SUPPLIED TEXT:
Boost logo

Boost :

From: Sebastian Redl (sebastian.redl_at_[hidden])
Date: 2007-05-31 05:09:12


Jerry Schwarz wrote:
> For what its worth, I always envisioned alternative top level IO
> classes using streambuf's as the underlying transport. The central
> class of the iostream library is really streambuf and I've long
> regretted not calling the library "streambuf". I always encourage
> people to use streambuf's directly when all they want to do is
> transport bytes.
>
> So I like the idea of this library. It is more consistent with my
> ideas of how "iostream" should be used than is using istream or
> ostream directly to read and write binary files. But I would prefer
> it if binary_istream, binary_ostream and binary_iostream had a
> constructor that took a streambuf argument and that (at least
> optionall) ownership would be transfered to the streambuf. That is
> the stream would be responsible for freeing it.
>
The C++ streambuf class is still character-oriented, not byte-oriented.

PROVIDED INFORMATION:
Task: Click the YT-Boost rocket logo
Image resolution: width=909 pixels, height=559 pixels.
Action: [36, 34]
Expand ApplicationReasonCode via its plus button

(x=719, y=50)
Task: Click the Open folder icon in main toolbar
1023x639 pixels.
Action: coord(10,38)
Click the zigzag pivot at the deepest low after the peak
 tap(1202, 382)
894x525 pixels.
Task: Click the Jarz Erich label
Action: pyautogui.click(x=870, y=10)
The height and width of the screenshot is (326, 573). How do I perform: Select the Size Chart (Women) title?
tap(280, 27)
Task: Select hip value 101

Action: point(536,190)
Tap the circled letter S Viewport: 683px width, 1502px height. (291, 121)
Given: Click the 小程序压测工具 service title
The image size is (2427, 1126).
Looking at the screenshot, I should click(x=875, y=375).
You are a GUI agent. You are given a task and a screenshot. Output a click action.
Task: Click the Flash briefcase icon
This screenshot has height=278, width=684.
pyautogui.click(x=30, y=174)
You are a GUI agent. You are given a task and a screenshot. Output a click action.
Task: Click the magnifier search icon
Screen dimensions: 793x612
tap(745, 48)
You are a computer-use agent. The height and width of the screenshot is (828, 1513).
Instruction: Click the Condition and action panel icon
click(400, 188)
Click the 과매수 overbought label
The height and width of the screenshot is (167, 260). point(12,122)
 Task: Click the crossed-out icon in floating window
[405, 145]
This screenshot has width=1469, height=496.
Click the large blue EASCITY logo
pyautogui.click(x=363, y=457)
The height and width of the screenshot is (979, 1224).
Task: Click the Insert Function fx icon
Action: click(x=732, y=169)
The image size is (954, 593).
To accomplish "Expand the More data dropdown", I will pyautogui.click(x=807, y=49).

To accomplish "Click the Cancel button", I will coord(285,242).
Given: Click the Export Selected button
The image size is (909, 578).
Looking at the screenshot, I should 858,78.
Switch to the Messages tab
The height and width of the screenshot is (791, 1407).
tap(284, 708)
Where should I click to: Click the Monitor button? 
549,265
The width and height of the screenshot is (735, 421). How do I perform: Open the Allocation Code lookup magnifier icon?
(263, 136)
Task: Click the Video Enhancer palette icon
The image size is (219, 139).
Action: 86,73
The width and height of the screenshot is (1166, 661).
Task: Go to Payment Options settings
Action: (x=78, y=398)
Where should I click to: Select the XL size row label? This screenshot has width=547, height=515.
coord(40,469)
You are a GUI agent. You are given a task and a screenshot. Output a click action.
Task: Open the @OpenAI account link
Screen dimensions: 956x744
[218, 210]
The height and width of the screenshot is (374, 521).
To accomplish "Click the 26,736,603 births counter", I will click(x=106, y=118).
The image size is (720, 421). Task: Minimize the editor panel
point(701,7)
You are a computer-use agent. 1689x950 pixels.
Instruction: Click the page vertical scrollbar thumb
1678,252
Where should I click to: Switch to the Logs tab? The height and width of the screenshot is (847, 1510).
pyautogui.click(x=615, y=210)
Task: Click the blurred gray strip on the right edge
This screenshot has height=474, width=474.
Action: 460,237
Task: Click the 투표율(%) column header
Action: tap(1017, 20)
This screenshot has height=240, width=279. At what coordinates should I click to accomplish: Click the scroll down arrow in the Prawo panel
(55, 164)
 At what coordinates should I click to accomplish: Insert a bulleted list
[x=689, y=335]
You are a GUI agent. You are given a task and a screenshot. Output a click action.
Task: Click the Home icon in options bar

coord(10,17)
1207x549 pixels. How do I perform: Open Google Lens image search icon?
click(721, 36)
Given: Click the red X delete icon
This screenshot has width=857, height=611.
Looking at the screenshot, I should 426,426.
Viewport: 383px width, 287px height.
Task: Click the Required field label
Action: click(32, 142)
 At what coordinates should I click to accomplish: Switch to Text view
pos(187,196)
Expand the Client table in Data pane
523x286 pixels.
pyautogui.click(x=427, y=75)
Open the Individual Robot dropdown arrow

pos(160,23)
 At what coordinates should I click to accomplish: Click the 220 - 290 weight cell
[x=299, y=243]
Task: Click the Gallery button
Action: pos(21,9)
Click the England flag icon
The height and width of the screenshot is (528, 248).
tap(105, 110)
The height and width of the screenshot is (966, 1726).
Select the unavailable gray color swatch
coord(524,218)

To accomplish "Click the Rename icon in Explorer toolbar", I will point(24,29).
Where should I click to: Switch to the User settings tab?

CHALLENGES:
- a) In the Boost mailing-list post, what does Jerry Schwarz say he has long regretted?
- b) Condense the quoted paragraph beginning "So I like the idea of this library" from the Boost mailing-list post into a list of its main points.

SOLVED PROBLEMS:
- a) Not calling the iostream library "streambuf."

- b)
- The writer likes the idea of the library.
- It fits the writer's view of how "iostream" should be used better than reading and writing binary files directly with istream or ostream.
- The writer would prefer that binary_istream, binary_ostream and binary_iostream have a constructor taking a streambuf argument.
- Ownership of the streambuf would, at least optionally, be transferred, so that the stream would be responsible for freeing it.